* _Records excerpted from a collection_
──────

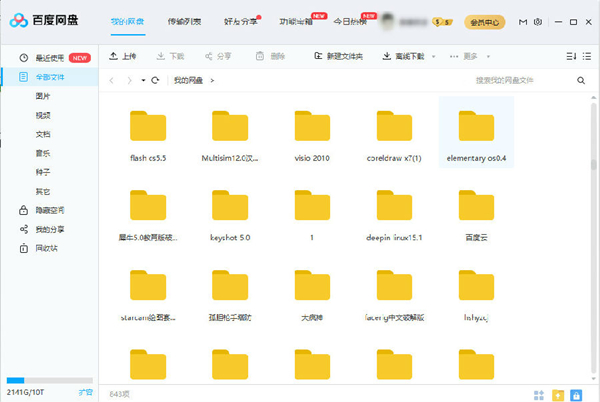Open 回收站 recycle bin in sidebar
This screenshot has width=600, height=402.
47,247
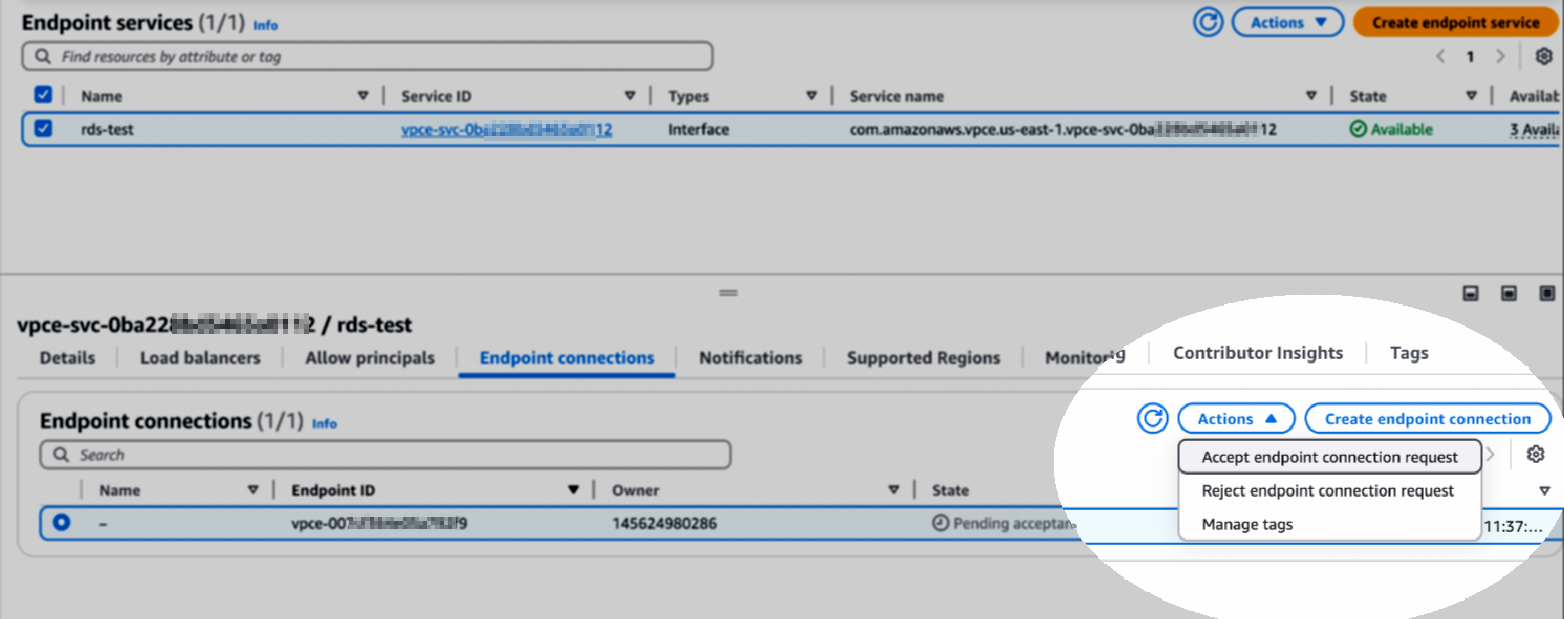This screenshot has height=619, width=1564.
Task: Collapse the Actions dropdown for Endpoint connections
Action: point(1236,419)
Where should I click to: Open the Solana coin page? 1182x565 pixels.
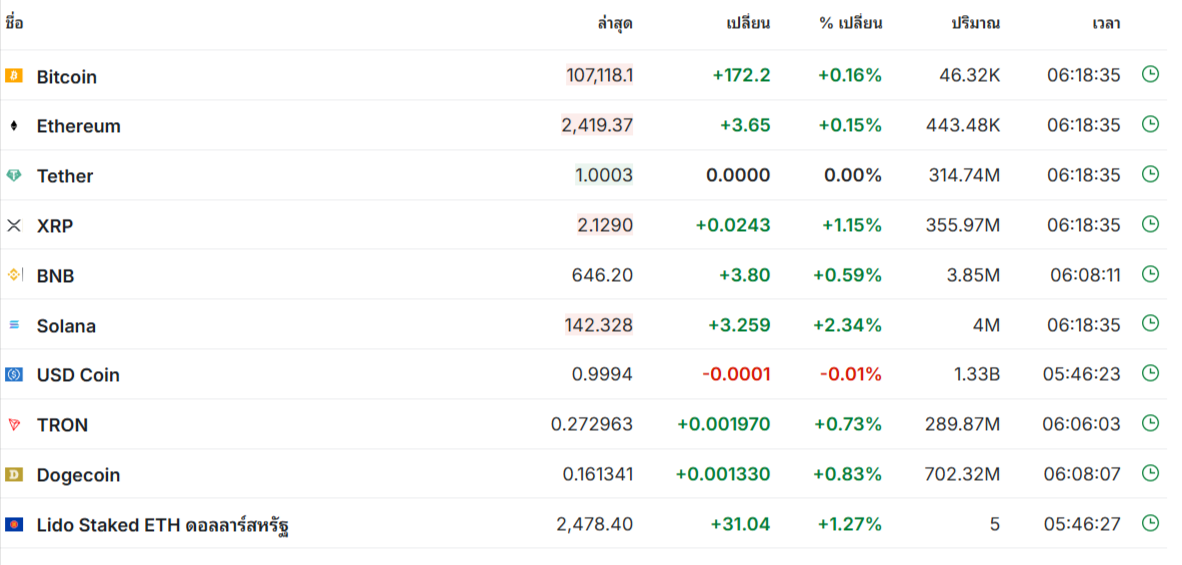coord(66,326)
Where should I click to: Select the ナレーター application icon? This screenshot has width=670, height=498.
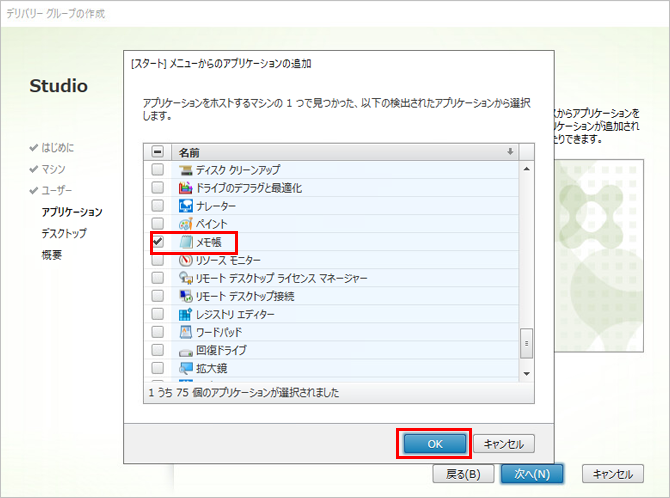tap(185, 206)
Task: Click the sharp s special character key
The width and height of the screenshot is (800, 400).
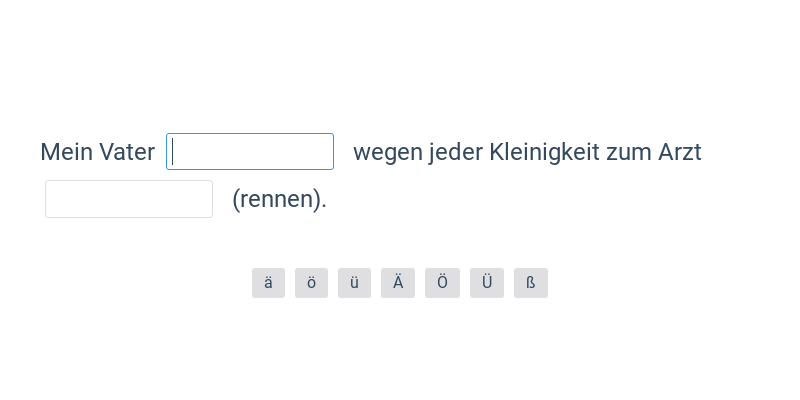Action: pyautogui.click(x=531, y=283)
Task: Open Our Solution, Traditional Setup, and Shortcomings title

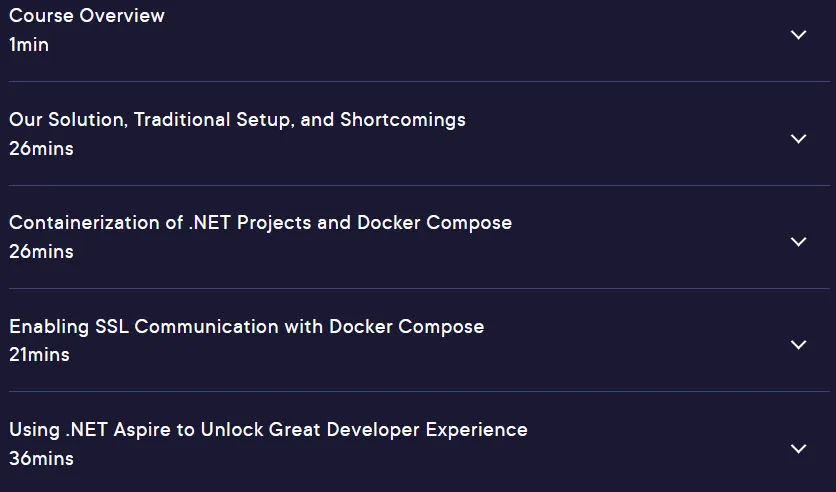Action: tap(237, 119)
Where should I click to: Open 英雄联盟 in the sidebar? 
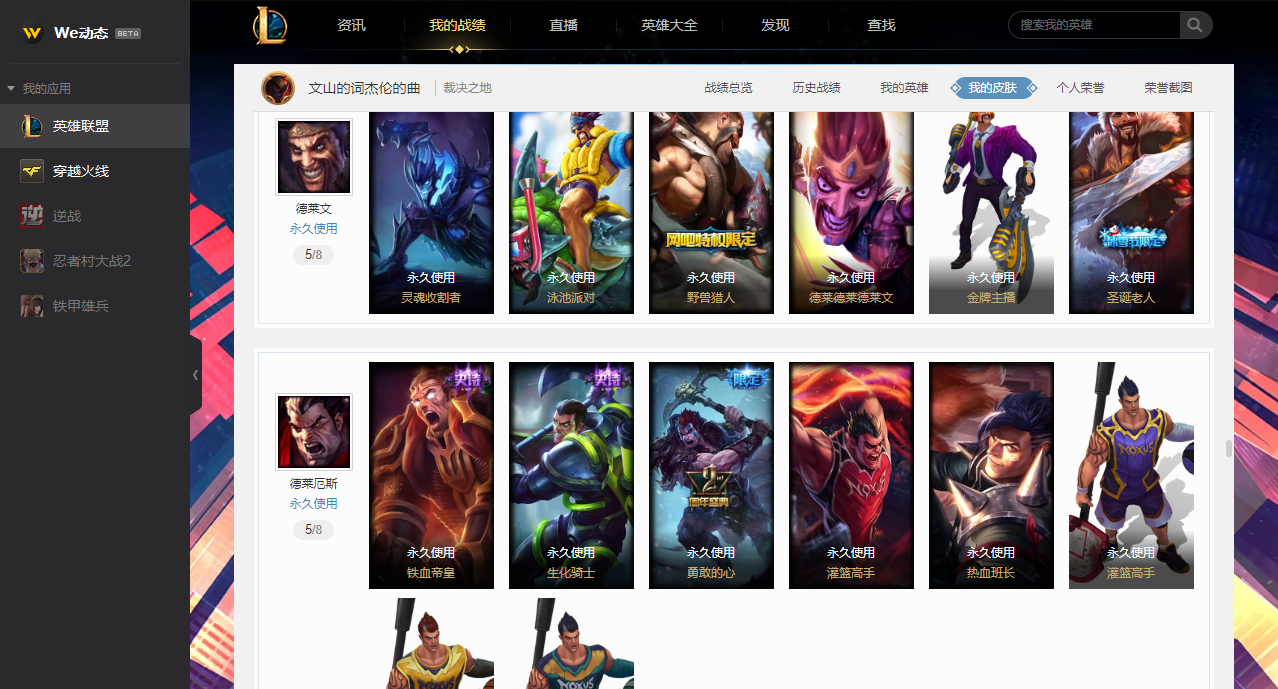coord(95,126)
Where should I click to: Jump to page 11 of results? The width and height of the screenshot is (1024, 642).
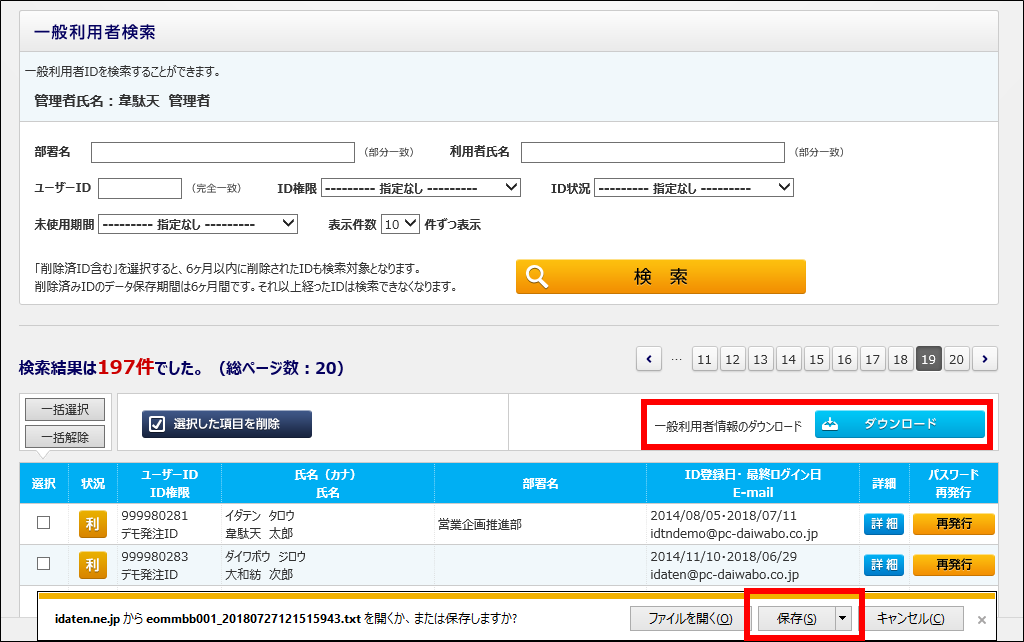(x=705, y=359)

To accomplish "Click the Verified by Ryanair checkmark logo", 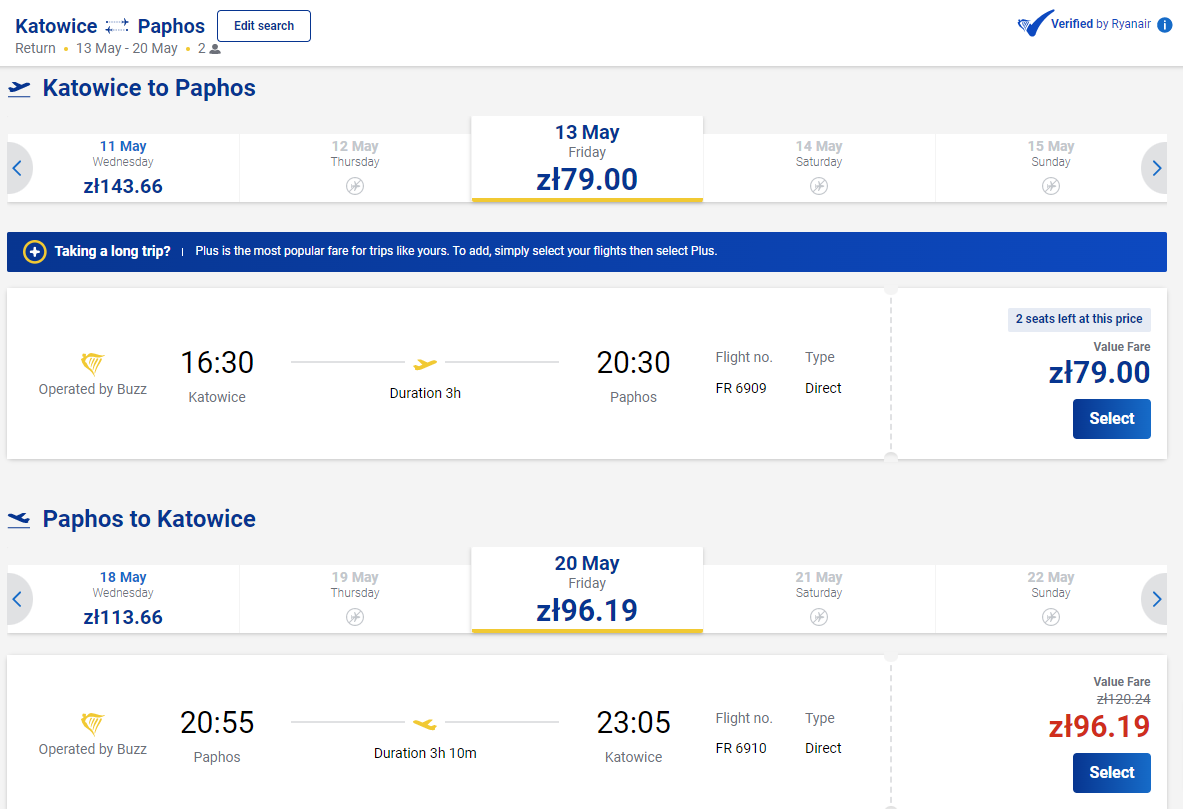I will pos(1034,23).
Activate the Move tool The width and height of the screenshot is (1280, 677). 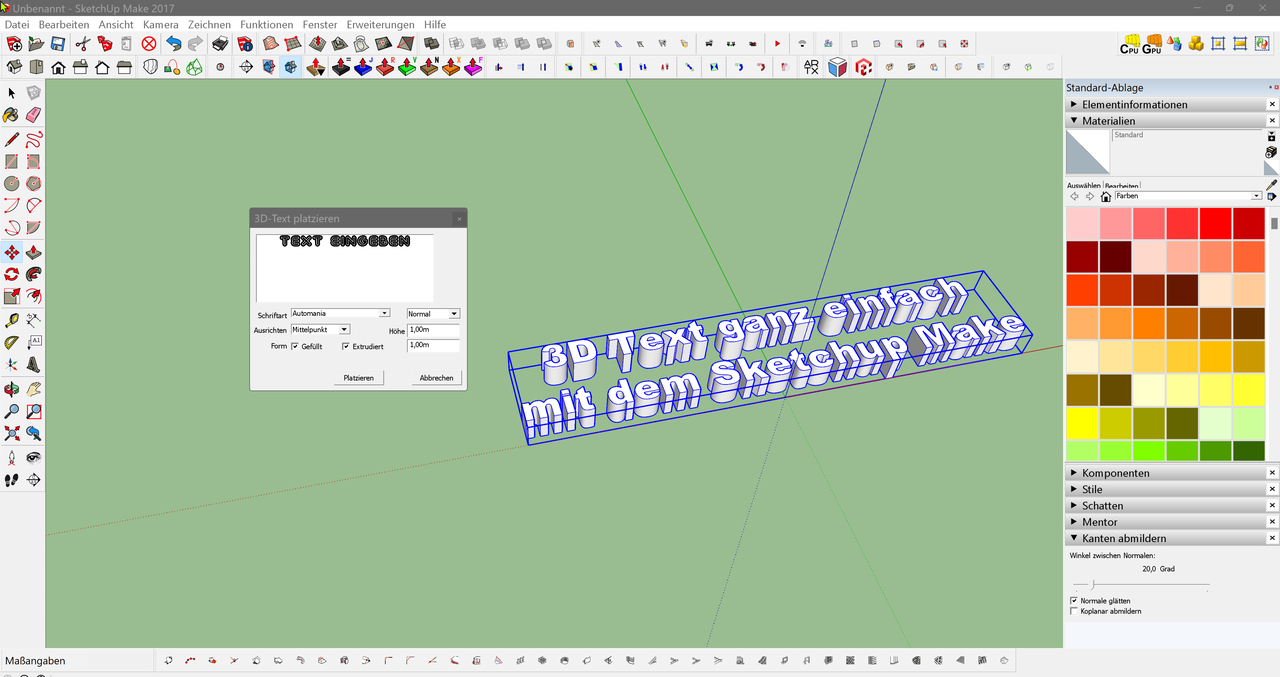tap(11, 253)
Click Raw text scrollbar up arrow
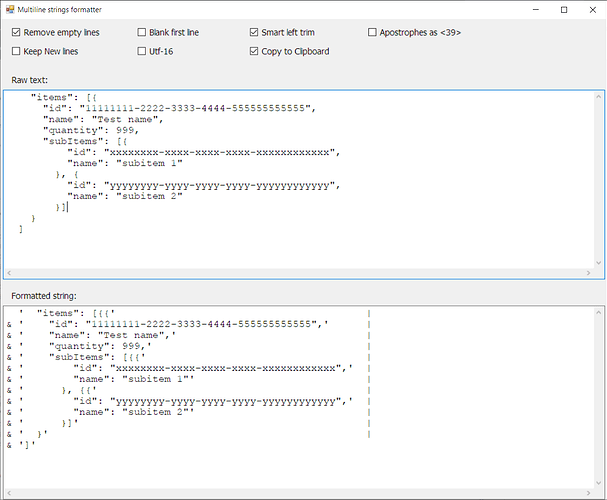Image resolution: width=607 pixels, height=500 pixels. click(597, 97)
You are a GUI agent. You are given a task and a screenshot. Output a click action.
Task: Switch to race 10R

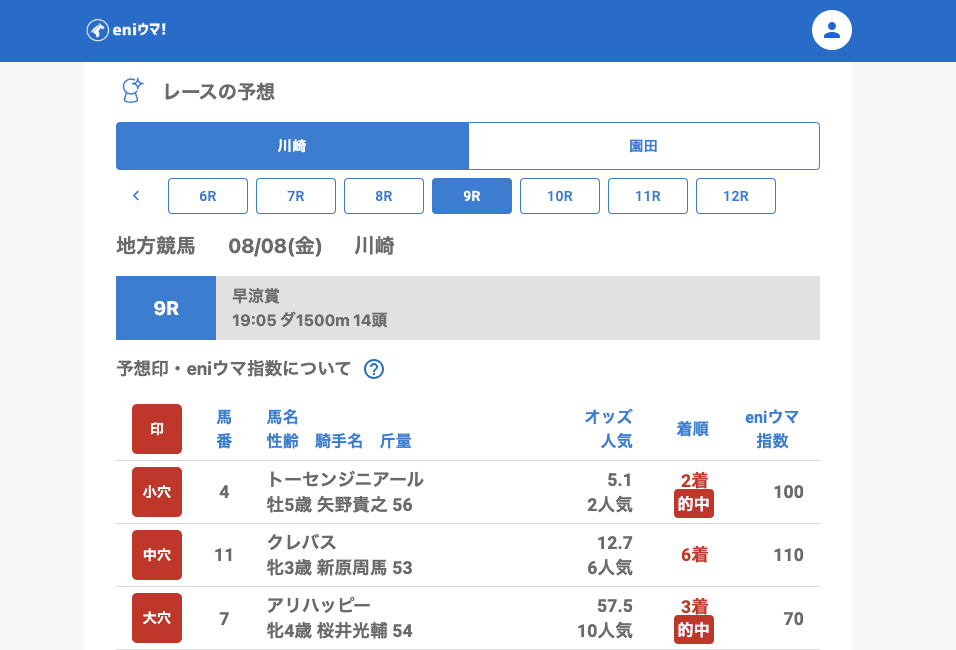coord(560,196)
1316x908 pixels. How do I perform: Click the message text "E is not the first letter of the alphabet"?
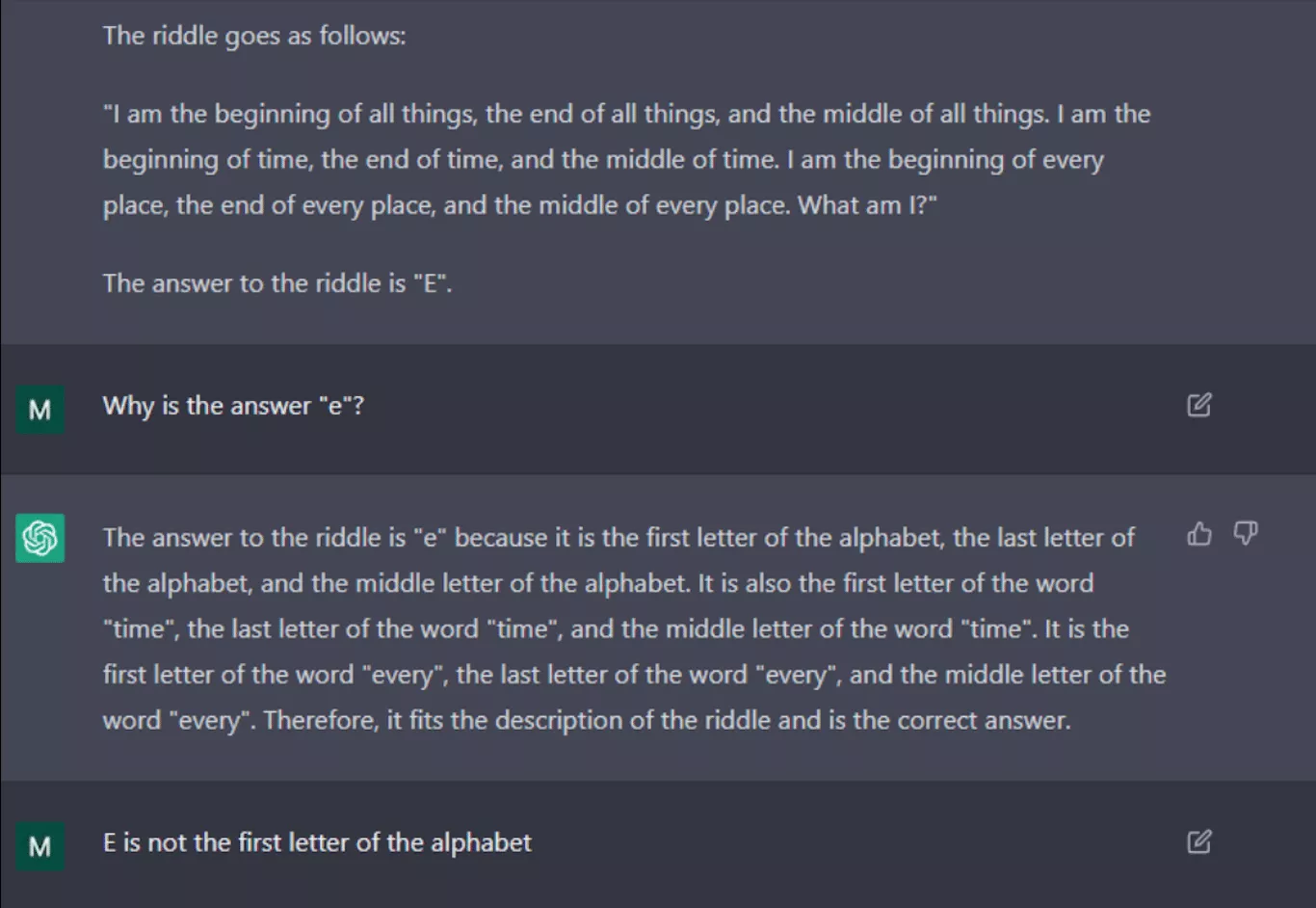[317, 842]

──────

* _Goal of the exercise_
Reproduce the part of the entries that opens at their very beginning and closes with the line containing "coord(66,326)", including that line. Leave the pictures out.

* _Solved problem_
Open 回收站 recycle bin in sidebar
This screenshot has width=600, height=402.
47,247
This screenshot has height=619, width=1564.
Task: Collapse the Actions dropdown for Endpoint connections
Action: point(1236,419)
Where should I click to: Open the Solana coin page? 1182x565 pixels.
coord(66,326)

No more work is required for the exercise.